La peau que j’habite,
traduction en français du titre de ce film (d’où l’intérêt de le garder en
version originale) est probablement l’une des œuvres d’Almodovar qui aura fait couler
le plus d’encre parmi ses nombreux fans : en effet, depuis sa sortie, c’est
fou le nombre d’avis contraires que j’ai pu lire à son sujet entre ceux qui
adorent, le portant aux nues, et les autres que le descendent allègrement – et je
ne prends pas en compte les avis des non connaisseurs du maitre, sinon, on n’en
sort pas. Bref, cela pour vous dire que La
piel que habito est tout sauf une œuvre consensuelle. Pourtant, de prime
abord, l’on retrouve dans ce film tout ce que j’appellerais être le « folklore » ou plus
exactement la matière commune au réalisateur espagnol : rapport compliquer
a la mère, sexualité ambivalente, personnages tourmentés au possible et brisés
par le destin, ce qui fait qu’immédiatement, l’on se trouve en territoire connu.
De même, comme à chaque nouveau film, il faut un certain temps pour rentrer
véritablement dans l’histoire car tout, bien évidemment, n’est pas simple, les
situations croisées, les divers allers retours dans le temps ne sont pas évidentes
à comprendre tant que l’intrigue n’avance pas. Mais là aussi, l’on se trouve en
territoire connu. Mais dans La piel que
habito, tout cela, tous ces éléments sont poussés à leur paroxysme et l’on
atteint assez rapidement des sommets insoupçonnés et rarement atteints dans le
cinéma au point que certaines scènes soient tout bonnement indicibles et
puissent en choquer plus d’un. D’ailleurs, est cela qui aura déplu à plus d’un
spectateur ? Cette montée en avant dans l’horreur tant psychologique et
physique par un Almodovar qui repousse encore plus loin ses propres frontières ?

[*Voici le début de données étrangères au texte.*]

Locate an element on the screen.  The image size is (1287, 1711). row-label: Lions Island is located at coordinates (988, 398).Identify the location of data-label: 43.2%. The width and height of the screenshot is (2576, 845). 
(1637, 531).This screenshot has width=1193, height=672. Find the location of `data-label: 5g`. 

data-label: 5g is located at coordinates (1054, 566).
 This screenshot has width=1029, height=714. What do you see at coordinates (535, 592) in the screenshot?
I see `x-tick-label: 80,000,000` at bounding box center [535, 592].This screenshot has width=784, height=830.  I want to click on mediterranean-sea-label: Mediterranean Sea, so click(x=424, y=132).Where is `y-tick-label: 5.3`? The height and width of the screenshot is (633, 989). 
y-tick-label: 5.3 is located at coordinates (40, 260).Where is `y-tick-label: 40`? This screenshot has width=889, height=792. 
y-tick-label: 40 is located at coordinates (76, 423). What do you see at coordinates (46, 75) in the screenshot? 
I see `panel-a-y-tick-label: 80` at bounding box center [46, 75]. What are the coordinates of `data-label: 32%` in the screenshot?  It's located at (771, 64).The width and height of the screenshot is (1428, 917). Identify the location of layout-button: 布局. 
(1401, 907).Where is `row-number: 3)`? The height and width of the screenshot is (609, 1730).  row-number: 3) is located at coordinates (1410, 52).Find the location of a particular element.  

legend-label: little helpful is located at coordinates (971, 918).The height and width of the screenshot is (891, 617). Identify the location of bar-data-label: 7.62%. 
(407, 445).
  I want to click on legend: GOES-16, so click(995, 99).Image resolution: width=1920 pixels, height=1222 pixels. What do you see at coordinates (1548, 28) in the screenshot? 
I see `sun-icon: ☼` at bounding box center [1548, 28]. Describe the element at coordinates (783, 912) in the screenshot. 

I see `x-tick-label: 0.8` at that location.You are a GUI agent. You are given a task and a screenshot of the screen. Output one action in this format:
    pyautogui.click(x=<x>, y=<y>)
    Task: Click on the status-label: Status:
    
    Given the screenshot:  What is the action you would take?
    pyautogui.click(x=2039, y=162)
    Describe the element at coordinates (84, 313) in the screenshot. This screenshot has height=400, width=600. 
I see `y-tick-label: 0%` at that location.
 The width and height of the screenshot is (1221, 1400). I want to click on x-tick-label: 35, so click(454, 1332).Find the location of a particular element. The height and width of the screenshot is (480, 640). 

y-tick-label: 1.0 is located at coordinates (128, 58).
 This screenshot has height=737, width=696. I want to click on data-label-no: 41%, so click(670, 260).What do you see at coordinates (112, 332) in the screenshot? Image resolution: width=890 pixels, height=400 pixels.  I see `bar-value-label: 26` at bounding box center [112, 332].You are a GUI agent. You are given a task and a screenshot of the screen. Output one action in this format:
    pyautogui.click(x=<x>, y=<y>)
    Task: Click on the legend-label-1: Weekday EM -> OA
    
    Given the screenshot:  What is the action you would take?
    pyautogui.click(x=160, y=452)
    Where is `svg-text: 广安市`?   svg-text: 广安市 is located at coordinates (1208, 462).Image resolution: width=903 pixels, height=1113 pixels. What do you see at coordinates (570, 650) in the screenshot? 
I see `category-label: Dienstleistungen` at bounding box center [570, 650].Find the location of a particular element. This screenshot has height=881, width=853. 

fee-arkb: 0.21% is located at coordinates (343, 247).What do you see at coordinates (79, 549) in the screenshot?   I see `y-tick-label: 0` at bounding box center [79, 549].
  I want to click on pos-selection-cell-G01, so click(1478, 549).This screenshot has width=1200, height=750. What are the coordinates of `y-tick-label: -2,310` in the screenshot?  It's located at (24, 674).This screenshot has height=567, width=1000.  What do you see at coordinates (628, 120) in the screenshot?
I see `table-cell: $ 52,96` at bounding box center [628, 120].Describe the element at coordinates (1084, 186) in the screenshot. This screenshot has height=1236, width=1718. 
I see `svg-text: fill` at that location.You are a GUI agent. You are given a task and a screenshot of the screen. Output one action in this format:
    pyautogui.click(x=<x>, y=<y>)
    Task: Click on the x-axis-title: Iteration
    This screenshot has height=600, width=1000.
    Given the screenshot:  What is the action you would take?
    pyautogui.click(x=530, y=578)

Probablement est-ce une explication ; personnellement, j’ai adoré, mais je
peux concevoir parfaitement que ce parti pris assez dur ait put déplaire a pas
mal de monde.
Mais
arrivé à ce point de ma critique, je me retrouve devant un problème cornélien :
aller plus loin dans celle-ci signifierait dévoiler une bonne partie de l’intrigue
et, du coup, enlever tous les éléments de surprise qui font toute la force de
cette œuvre. Or, cela, je ne m’y résous pas car si quelqu’un lirais ce billet
sans avoir vu le film, tout le plaisir de la découverte serait irrémédiablement
gâché. La seule chose que je peux vous dire, c’est que sous une esthétique d’une
précision chirurgicale, Almodovar nous entraine très loin dans la folie des
hommes dans ce Piel que habito :
avec un scénario diabolique au possible, des personnages forts et sublimés par
les prestations extraordinaires des acteurs – Antonio Banderas, que l’on ne
voyait plus aussi bon depuis des siècles, Marisa Paredes, probablement la plus
grande actrice ibérique et l’étonnante Elena Anaya qui vous en fera voir de
toutes les couleurs – et certaines scènes insoutenables au possible, il me parait
indéniable que La piel que habito est
l’un des grands films de cette année 2011 et qu’une fois de plus, Almodovar
nous prouve à nous autres cinéphiles sont incomparable talent.